Informés, le ministre de la Défense de l’époque, Moshé Yaalon (Likoud), et le chef de l’état-major de l’armée, Gaby Eizenkot, ont rapidement dénoncé les «agissements contraires aux impératifs moraux de Tsahal [l’armée]». Mais ils ramaient contre le vent. D’autant que le premier ministre Benyamin Netanyahou s’était empressé de téléphoner à la famille Azaria, pour lui exprimer sa «compréhension».

Collectes publiques et manifestations

Inculpé pour homicide, une imputation pénale moins sévère que celle d’assassinat. Elor Azaria n’a pas été arrêté mais consigné dans une caserne où il circulait librement et bénéficiait de permissions de sortie. En outre, à la première audience de son procès, plusieurs personnalités politiques se sont déplacées pour lui afficher leur soutien.
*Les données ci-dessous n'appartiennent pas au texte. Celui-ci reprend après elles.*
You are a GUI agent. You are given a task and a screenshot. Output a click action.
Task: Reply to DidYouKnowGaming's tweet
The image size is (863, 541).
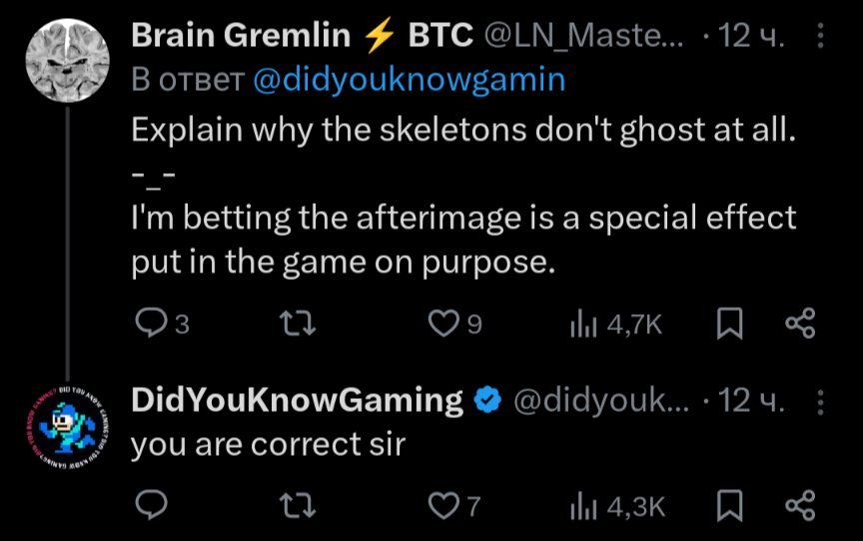[150, 506]
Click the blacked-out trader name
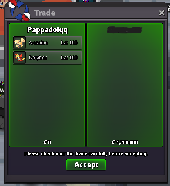The height and width of the screenshot is (186, 170). click(125, 30)
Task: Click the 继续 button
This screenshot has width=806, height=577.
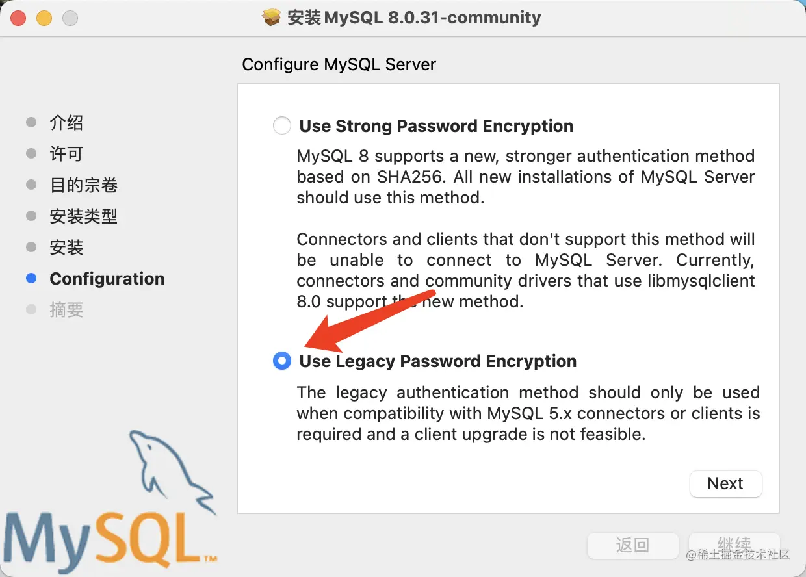Action: pyautogui.click(x=735, y=545)
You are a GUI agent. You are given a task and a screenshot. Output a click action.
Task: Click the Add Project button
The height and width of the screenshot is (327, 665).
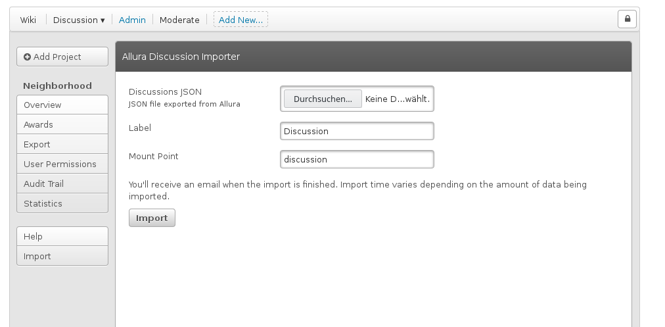[x=62, y=57]
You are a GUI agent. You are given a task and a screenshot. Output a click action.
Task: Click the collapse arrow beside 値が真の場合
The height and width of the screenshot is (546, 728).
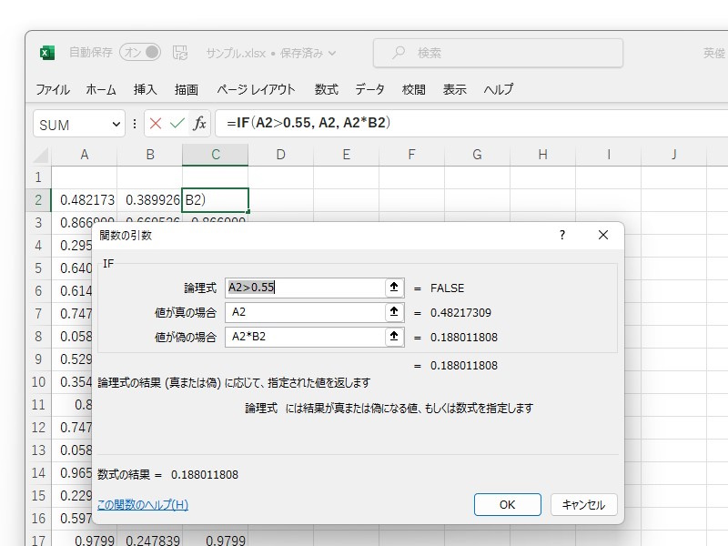click(x=394, y=313)
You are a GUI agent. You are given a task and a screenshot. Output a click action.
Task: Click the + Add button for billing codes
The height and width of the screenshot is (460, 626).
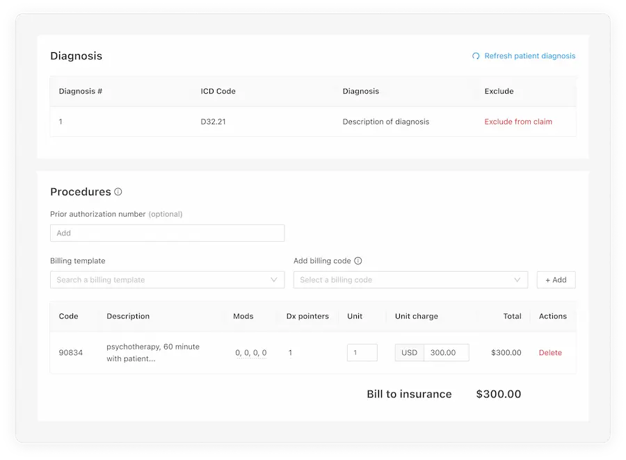pos(556,279)
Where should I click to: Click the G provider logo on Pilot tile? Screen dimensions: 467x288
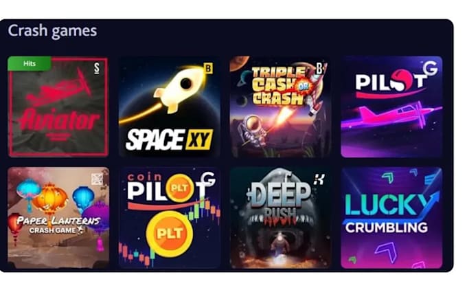pos(431,68)
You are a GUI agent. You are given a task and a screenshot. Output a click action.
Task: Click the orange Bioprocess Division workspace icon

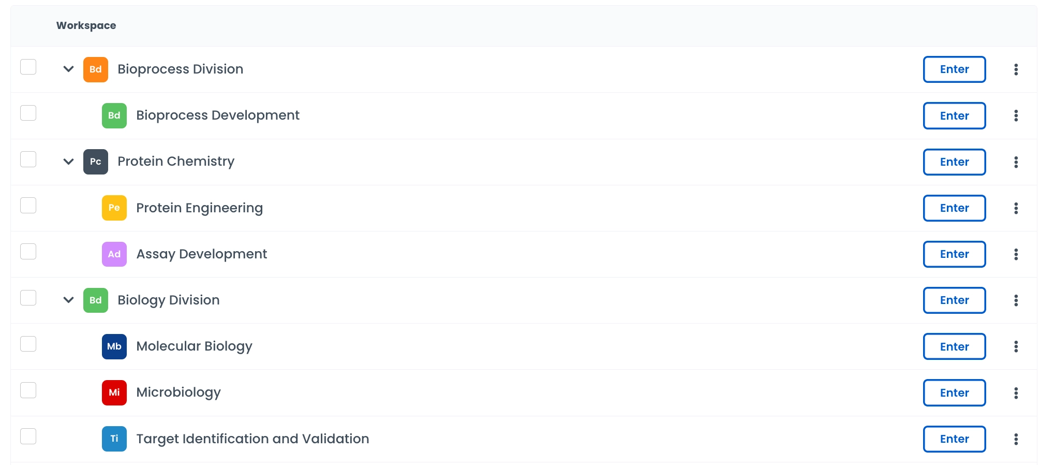(96, 69)
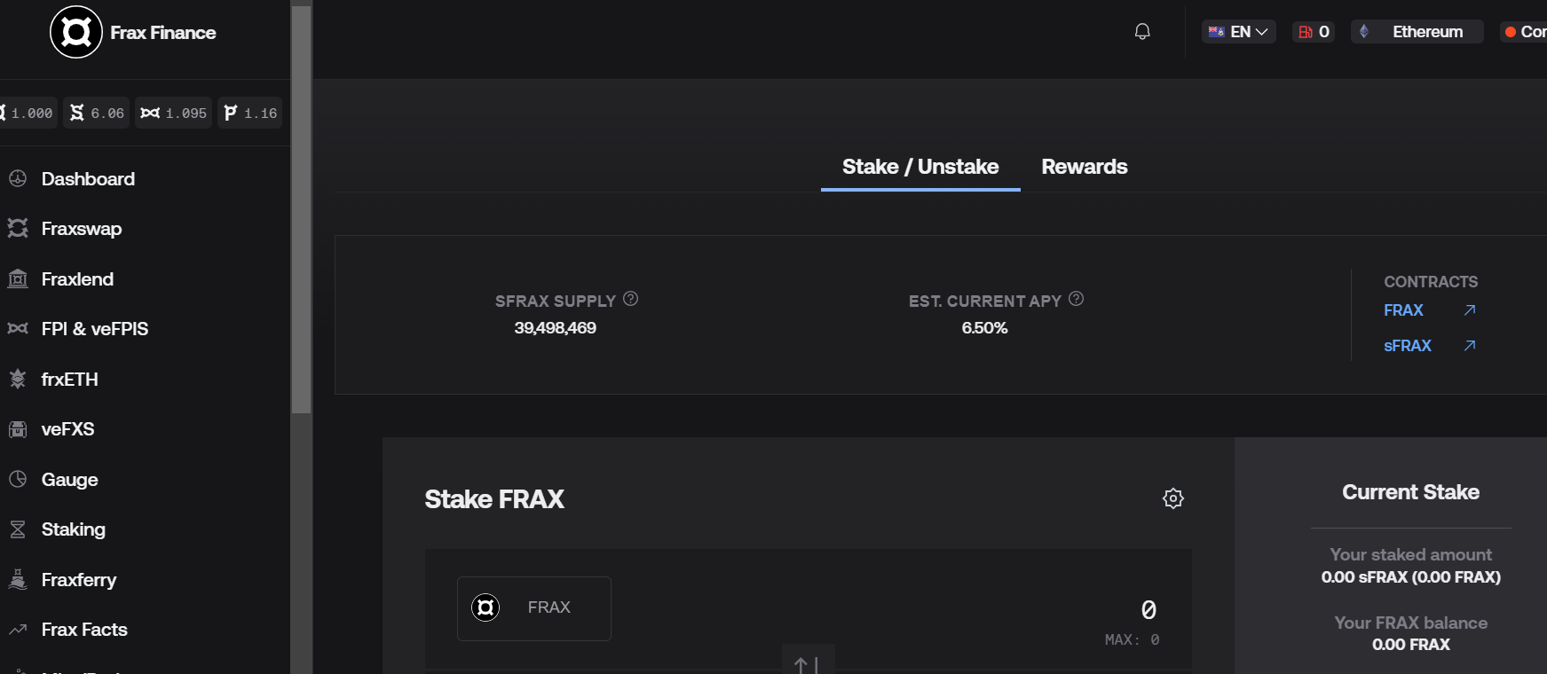
Task: Open the FRAX token selector
Action: (533, 607)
Parmi celles-ci, Avigdor Lieberman, le leader du parti d’extrême droite Israël notre maison alors dans l’opposition.

De son côté, la famille Azaria a multiplié les collectes publiques et les manifestations pour défendre «un bon soldat qui ne demandait qu’à servir son pays». Ces campagnes ont porté leurs fruits puisque 62% des Israéliens estiment que le soldat n’aurait jamais dû être inculpé.

Durant son procès, Elor Azaria a souvent affiché un sourire énigmatique sauf lorsqu’il réconfortait sa mère, en dépression depuis le début de l’affaire. Il n’a pas changé d’attitude mercredi matin lorsque la cour l’a condamné après avoir lu son jugement durant plus de deux heures.

Que se passait-il alors dans sa tête? Mystère. Peut-être se sentait-il conforté par les centaines de militants d’extrême droite qui manifestaient violemment à l’extérieur de la salle en proférant des menaces de mort explicites visant Moshé Yaalon et Gaby Eizenkot.

«Il est temps de dépolitiser cette affaire»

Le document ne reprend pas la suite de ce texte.